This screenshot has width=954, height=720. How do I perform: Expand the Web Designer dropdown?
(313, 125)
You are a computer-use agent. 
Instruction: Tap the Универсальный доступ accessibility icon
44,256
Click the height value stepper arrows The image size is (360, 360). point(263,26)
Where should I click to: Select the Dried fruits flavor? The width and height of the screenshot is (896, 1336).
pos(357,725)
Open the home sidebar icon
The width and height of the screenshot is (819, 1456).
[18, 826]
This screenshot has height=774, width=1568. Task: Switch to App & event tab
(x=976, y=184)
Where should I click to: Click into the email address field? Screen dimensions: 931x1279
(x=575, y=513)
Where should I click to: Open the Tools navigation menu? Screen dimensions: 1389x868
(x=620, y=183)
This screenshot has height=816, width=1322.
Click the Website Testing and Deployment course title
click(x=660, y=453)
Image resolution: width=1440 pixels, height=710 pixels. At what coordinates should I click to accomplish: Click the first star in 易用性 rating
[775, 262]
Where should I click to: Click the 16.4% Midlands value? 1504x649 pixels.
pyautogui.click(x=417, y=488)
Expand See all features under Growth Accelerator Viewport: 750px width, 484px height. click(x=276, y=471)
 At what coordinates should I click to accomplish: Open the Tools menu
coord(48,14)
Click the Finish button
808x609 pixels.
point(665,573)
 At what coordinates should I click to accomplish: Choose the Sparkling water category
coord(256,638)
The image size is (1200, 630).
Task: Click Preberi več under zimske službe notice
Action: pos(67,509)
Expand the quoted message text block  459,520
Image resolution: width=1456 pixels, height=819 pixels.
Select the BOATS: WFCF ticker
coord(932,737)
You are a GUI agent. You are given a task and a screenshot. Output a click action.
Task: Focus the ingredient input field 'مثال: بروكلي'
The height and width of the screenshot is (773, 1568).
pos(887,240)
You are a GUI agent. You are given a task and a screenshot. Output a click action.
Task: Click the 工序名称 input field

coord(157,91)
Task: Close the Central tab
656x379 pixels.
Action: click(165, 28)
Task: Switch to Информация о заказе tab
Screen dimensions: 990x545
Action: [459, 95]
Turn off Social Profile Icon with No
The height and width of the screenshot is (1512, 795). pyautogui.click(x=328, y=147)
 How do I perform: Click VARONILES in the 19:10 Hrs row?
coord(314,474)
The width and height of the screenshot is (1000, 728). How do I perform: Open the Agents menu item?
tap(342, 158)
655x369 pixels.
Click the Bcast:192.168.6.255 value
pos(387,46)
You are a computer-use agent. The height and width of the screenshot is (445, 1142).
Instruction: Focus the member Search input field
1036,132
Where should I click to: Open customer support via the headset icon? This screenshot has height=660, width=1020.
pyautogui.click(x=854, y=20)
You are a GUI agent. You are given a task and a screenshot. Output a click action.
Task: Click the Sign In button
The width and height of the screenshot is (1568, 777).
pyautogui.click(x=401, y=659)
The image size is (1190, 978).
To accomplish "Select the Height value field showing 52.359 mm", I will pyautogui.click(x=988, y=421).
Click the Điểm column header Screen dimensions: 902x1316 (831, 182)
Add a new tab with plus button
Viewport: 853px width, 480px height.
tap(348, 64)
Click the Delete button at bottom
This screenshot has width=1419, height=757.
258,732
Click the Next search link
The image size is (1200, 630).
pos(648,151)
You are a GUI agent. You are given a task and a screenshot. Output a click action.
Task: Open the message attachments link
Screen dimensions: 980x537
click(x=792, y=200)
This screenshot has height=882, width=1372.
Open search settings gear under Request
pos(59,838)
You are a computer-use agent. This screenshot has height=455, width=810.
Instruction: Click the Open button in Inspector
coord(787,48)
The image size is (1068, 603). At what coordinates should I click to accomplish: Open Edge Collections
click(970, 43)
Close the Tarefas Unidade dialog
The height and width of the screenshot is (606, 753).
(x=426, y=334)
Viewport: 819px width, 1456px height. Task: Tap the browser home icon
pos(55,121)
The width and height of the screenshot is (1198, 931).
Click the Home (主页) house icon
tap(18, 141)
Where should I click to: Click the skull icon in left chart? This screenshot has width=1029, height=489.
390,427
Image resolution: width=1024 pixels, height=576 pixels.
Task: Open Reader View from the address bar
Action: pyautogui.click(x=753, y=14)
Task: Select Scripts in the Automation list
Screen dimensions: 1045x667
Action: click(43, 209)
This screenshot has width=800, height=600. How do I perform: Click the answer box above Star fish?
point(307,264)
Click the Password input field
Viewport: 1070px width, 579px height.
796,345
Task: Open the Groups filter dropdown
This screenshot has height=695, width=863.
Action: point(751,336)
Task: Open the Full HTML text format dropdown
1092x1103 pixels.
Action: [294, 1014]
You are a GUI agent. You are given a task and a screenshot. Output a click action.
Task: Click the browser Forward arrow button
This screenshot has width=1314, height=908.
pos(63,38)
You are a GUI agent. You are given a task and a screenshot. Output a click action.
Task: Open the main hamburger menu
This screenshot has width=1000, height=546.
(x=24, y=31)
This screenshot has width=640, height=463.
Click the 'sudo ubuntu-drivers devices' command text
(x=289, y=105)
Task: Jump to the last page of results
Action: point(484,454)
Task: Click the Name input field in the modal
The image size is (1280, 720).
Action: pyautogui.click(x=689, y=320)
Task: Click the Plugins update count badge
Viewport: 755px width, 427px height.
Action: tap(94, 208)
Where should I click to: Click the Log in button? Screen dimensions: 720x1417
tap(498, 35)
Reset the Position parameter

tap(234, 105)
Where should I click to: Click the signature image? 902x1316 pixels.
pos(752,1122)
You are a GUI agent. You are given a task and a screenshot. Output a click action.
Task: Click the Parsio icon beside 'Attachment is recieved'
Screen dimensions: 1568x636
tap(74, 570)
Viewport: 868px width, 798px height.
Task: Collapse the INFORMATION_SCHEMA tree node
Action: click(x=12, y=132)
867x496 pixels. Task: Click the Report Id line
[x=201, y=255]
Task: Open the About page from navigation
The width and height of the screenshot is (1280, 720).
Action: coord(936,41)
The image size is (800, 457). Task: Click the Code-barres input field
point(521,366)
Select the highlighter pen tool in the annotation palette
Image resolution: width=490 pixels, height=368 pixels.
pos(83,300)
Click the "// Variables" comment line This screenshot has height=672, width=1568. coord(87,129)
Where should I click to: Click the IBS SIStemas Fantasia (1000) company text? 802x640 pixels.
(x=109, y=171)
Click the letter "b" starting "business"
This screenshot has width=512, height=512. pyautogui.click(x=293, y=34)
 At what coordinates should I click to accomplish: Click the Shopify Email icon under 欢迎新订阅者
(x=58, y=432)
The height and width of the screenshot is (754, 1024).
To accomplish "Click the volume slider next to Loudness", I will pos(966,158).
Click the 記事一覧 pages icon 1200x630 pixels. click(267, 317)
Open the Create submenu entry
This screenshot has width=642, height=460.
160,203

-=-=-

● **Description of the task**
Transcribe all entries exactly as they are given.

● **Output of the task**
This screenshot has width=954, height=720. How do I perform: Expand the Web Designer dropdown?
(313, 125)
You are a computer-use agent. 
Instruction: Tap the Универсальный доступ accessibility icon
44,256
Click the height value stepper arrows The image size is (360, 360). point(263,26)
Where should I click to: Select the Dried fruits flavor? The width and height of the screenshot is (896, 1336).
pos(357,725)
Open the home sidebar icon
The width and height of the screenshot is (819, 1456).
[18, 826]
This screenshot has height=774, width=1568. Task: Switch to App & event tab
(x=976, y=184)
Where should I click to: Click into the email address field? Screen dimensions: 931x1279
(x=575, y=513)
Where should I click to: Open the Tools navigation menu? Screen dimensions: 1389x868
(x=620, y=183)
This screenshot has height=816, width=1322.
Click the Website Testing and Deployment course title
click(x=660, y=453)
Image resolution: width=1440 pixels, height=710 pixels. At what coordinates should I click to accomplish: Click the first star in 易用性 rating
[775, 262]
Where should I click to: Click the 16.4% Midlands value? 1504x649 pixels.
pyautogui.click(x=417, y=488)
Expand See all features under Growth Accelerator Viewport: 750px width, 484px height. click(x=276, y=471)
 At what coordinates should I click to accomplish: Open the Tools menu
coord(48,14)
Click the Finish button
808x609 pixels.
point(665,573)
 At what coordinates should I click to accomplish: Choose the Sparkling water category
coord(256,638)
The image size is (1200, 630).
Task: Click Preberi več under zimske službe notice
Action: pos(67,509)
Expand the quoted message text block  459,520
Image resolution: width=1456 pixels, height=819 pixels.
Select the BOATS: WFCF ticker
coord(932,737)
You are a GUI agent. You are given a task and a screenshot. Output a click action.
Task: Focus the ingredient input field 'مثال: بروكلي'
The height and width of the screenshot is (773, 1568).
pos(887,240)
You are a GUI agent. You are given a task and a screenshot. Output a click action.
Task: Click the 工序名称 input field

coord(157,91)
Task: Close the Central tab
656x379 pixels.
Action: click(165, 28)
Task: Switch to Информация о заказе tab
Screen dimensions: 990x545
Action: [459, 95]
Turn off Social Profile Icon with No
The height and width of the screenshot is (1512, 795). pyautogui.click(x=328, y=147)
 How do I perform: Click VARONILES in the 19:10 Hrs row?
coord(314,474)
The width and height of the screenshot is (1000, 728). How do I perform: Open the Agents menu item?
tap(342, 158)
655x369 pixels.
Click the Bcast:192.168.6.255 value
pos(387,46)
You are a computer-use agent. The height and width of the screenshot is (445, 1142).
Instruction: Focus the member Search input field
1036,132
Where should I click to: Open customer support via the headset icon? This screenshot has height=660, width=1020.
pyautogui.click(x=854, y=20)
You are a GUI agent. You are given a task and a screenshot. Output a click action.
Task: Click the Sign In button
The width and height of the screenshot is (1568, 777).
pyautogui.click(x=401, y=659)
The image size is (1190, 978).
To accomplish "Select the Height value field showing 52.359 mm", I will pyautogui.click(x=988, y=421).
Click the Điểm column header Screen dimensions: 902x1316 (831, 182)
Add a new tab with plus button
Viewport: 853px width, 480px height.
tap(348, 64)
Click the Delete button at bottom
This screenshot has width=1419, height=757.
258,732
Click the Next search link
The image size is (1200, 630).
pos(648,151)
You are a GUI agent. You are given a task and a screenshot. Output a click action.
Task: Open the message attachments link
Screen dimensions: 980x537
click(x=792, y=200)
This screenshot has height=882, width=1372.
Open search settings gear under Request
pos(59,838)
You are a computer-use agent. This screenshot has height=455, width=810.
Instruction: Click the Open button in Inspector
coord(787,48)
The image size is (1068, 603). At what coordinates should I click to accomplish: Open Edge Collections
click(970, 43)
Close the Tarefas Unidade dialog
The height and width of the screenshot is (606, 753).
(x=426, y=334)
Viewport: 819px width, 1456px height. Task: Tap the browser home icon
pos(55,121)
The width and height of the screenshot is (1198, 931).
Click the Home (主页) house icon
tap(18, 141)
Where should I click to: Click the skull icon in left chart? This screenshot has width=1029, height=489.
390,427
Image resolution: width=1024 pixels, height=576 pixels.
Task: Open Reader View from the address bar
Action: pyautogui.click(x=753, y=14)
Task: Select Scripts in the Automation list
Screen dimensions: 1045x667
Action: click(43, 209)
This screenshot has width=800, height=600. How do I perform: Click the answer box above Star fish?
point(307,264)
Click the Password input field
Viewport: 1070px width, 579px height.
796,345
Task: Open the Groups filter dropdown
This screenshot has height=695, width=863.
Action: point(751,336)
Task: Open the Full HTML text format dropdown
1092x1103 pixels.
Action: [294, 1014]
You are a GUI agent. You are given a task and a screenshot. Output a click action.
Task: Click the browser Forward arrow button
This screenshot has width=1314, height=908.
pos(63,38)
You are a GUI agent. You are given a task and a screenshot. Output a click action.
Task: Open the main hamburger menu
This screenshot has width=1000, height=546.
(x=24, y=31)
This screenshot has width=640, height=463.
Click the 'sudo ubuntu-drivers devices' command text
(x=289, y=105)
Task: Jump to the last page of results
Action: point(484,454)
Task: Click the Name input field in the modal
The image size is (1280, 720).
Action: pyautogui.click(x=689, y=320)
Task: Click the Plugins update count badge
Viewport: 755px width, 427px height.
Action: tap(94, 208)
Where should I click to: Click the Log in button? Screen dimensions: 720x1417
tap(498, 35)
Reset the Position parameter

tap(234, 105)
Where should I click to: Click the signature image? 902x1316 pixels.
pos(752,1122)
You are a GUI agent. You are given a task and a screenshot. Output a click action.
Task: Click the Parsio icon beside 'Attachment is recieved'
Screen dimensions: 1568x636
tap(74, 570)
Viewport: 868px width, 798px height.
Task: Collapse the INFORMATION_SCHEMA tree node
Action: click(x=12, y=132)
867x496 pixels. Task: Click the Report Id line
[x=201, y=255]
Task: Open the About page from navigation
The width and height of the screenshot is (1280, 720).
Action: coord(936,41)
The image size is (800, 457). Task: Click the Code-barres input field
point(521,366)
Select the highlighter pen tool in the annotation palette
Image resolution: width=490 pixels, height=368 pixels.
pos(83,300)
Click the "// Variables" comment line This screenshot has height=672, width=1568. coord(87,129)
Where should I click to: Click the IBS SIStemas Fantasia (1000) company text? 802x640 pixels.
(x=109, y=171)
Click the letter "b" starting "business"
This screenshot has width=512, height=512. pyautogui.click(x=293, y=34)
 At what coordinates should I click to accomplish: Click the Shopify Email icon under 欢迎新订阅者
(x=58, y=432)
The height and width of the screenshot is (754, 1024).
To accomplish "Click the volume slider next to Loudness", I will pos(966,158).
Click the 記事一覧 pages icon 1200x630 pixels. click(267, 317)
Open the Create submenu entry
This screenshot has width=642, height=460.
160,203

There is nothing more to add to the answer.